Colquitt is a city and the county seat of Miller County, in the southwestern portion of the U.S. state of Georgia. The population was 2,001 at the 2020 census. Colquitt has been the county seat of Miller County since Miller County was incorporated by the Georgia Legislature in 1856. The city formally incorporated on December 19, 1860, and is Miller County's only incorporated municipality. Colquitt is named for U.S. Congressman and Senator Walter Terry Colquitt.

The Colquitt Town Square Historic District was added to the National Register of Historic Places in 1983.

==Geography==
Colquitt is located in the center of Miller County at (31.173090, -84.728512).

The city is located along U.S. Route 27, Georgia State Route 45, and Georgia State Route 91 in southwestern Georgia. U.S. 27 runs northwest–southeast through the center of town as Crawford Street, leading northwest 21 mi to Blakely and southeast 22 mi to Bainbridge. GA-45 runs north–south through the city concurrent with U.S. 27 and GA-91, and leads north 9 mi to Damascus and southwest 14 mi to Iron City. GA-91 also runs north–south through the city as well, and leads northeast 28 mi to Newton and southwest 14 mi to Donalsonville.

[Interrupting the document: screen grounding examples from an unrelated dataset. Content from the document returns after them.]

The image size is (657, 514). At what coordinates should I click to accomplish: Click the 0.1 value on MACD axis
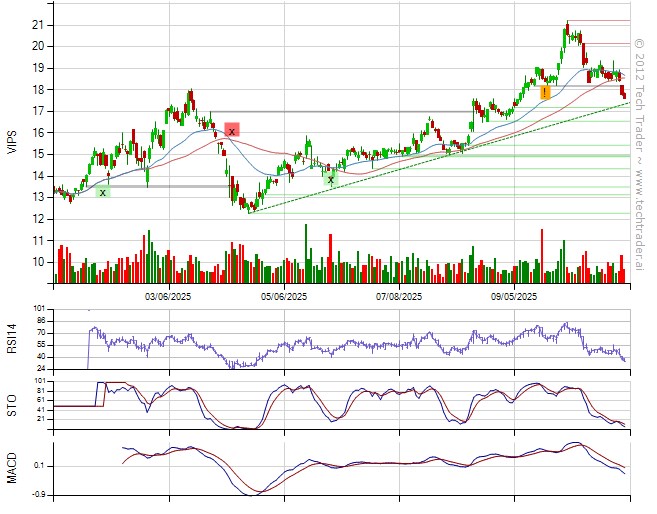pos(38,466)
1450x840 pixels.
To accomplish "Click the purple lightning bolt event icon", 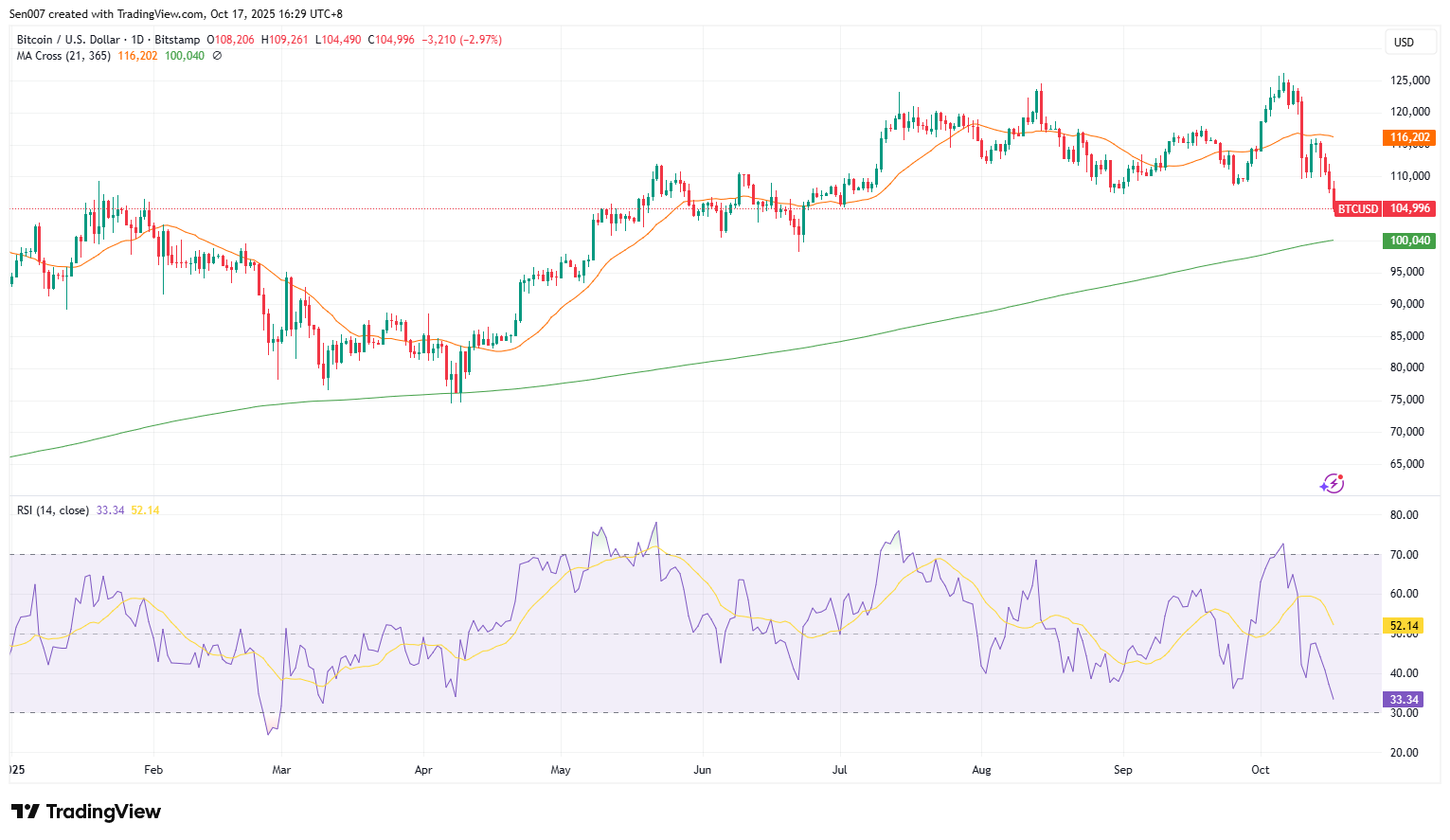I will coord(1332,484).
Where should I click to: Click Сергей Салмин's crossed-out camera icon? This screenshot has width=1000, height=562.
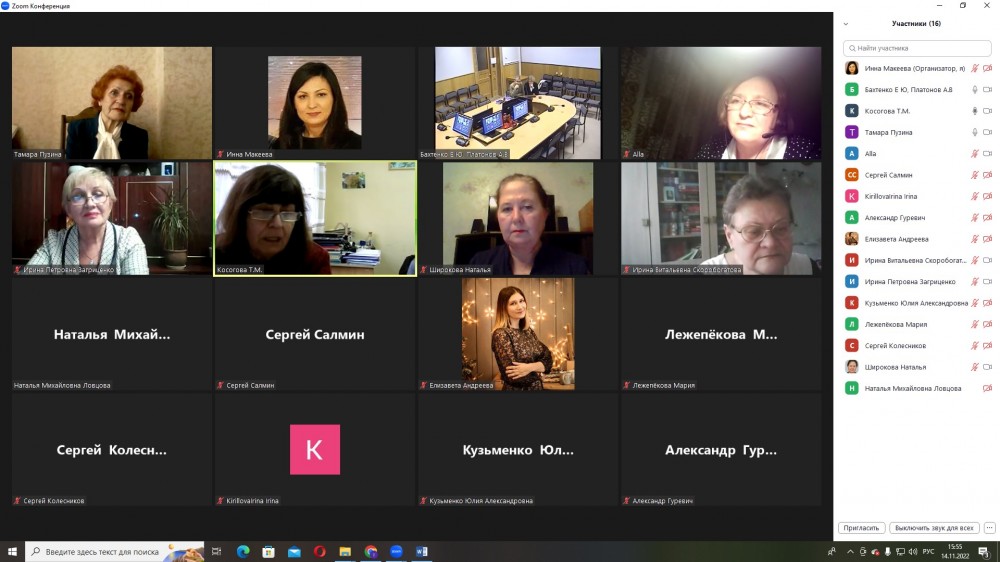(x=987, y=175)
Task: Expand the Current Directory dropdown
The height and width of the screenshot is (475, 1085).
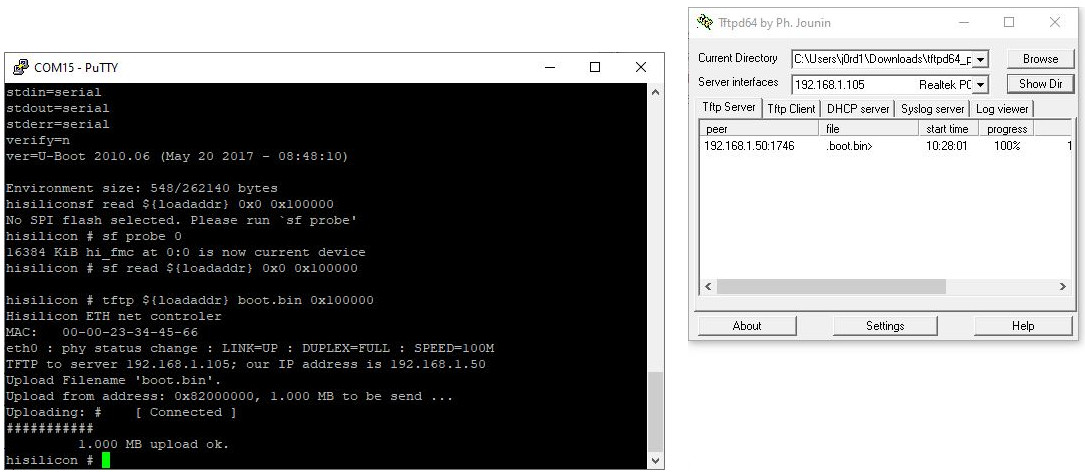Action: (x=980, y=59)
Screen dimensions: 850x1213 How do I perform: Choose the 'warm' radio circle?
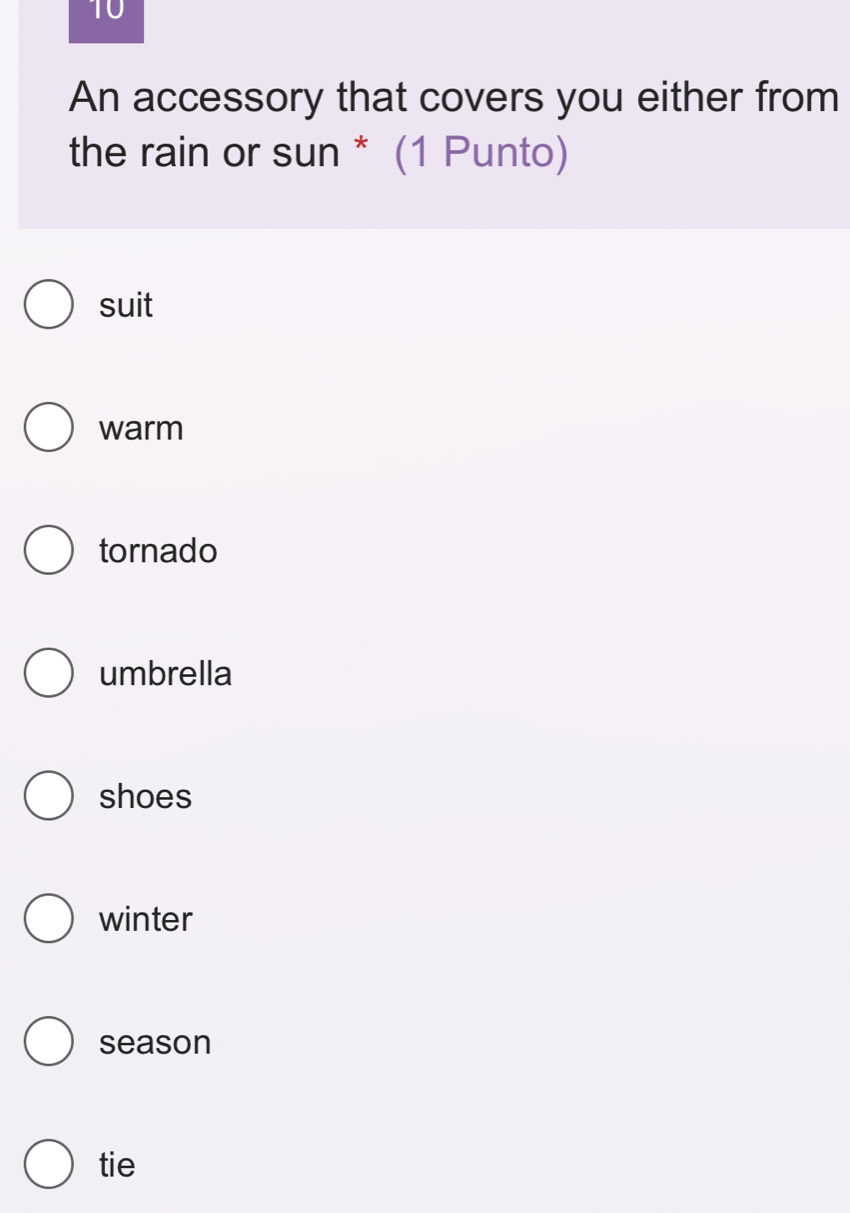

According to the United States Census Bureau, the city has a total area of 8.3 sqmi, of which 0.04 sqmi, or 0.48%, are water.

==Demographics==

Historical population
| Census | Pop. | Note | %± |
| 1880 | 119 |  | — |
| 1900 | 320 |  | — |
| 1910 | 600 |  | 87.5% |
| 1920 | 810 |  | 35.0% |
| 1930 | 832 |  | 2.7% |
| 1940 | 1,416 |  | 70.2% |
| 1950 | 1,664 |  | 17.5% |
| 1960 | 1,556 |  | −6.5% |
| 1970 | 2,026 |  | 30.2% |
| 1980 | 2,065 |  | 1.9% |
| 1990 | 1,991 |  | −3.6% |
| 2000 | 1,939 |  | −2.6% |
| 2010 | 1,992 |  | 2.7% |
| 2020 | 2,001 |  | 0.5% |
U.S. Decennial Census 1850-1870 1870-1880 1890-1910 1920-1930 1940 1950 1960 1970 1980 1990 2000 2010

===2020 census===

As of the 2020 census, Colquitt had a population of 2,001. The median age was 42.5 years. 22.6% of residents were under the age of 18 and 18.6% of residents were 65 years of age or older. For every 100 females there were 79.5 males, and for every 100 females age 18 and over there were 75.0 males age 18 and over.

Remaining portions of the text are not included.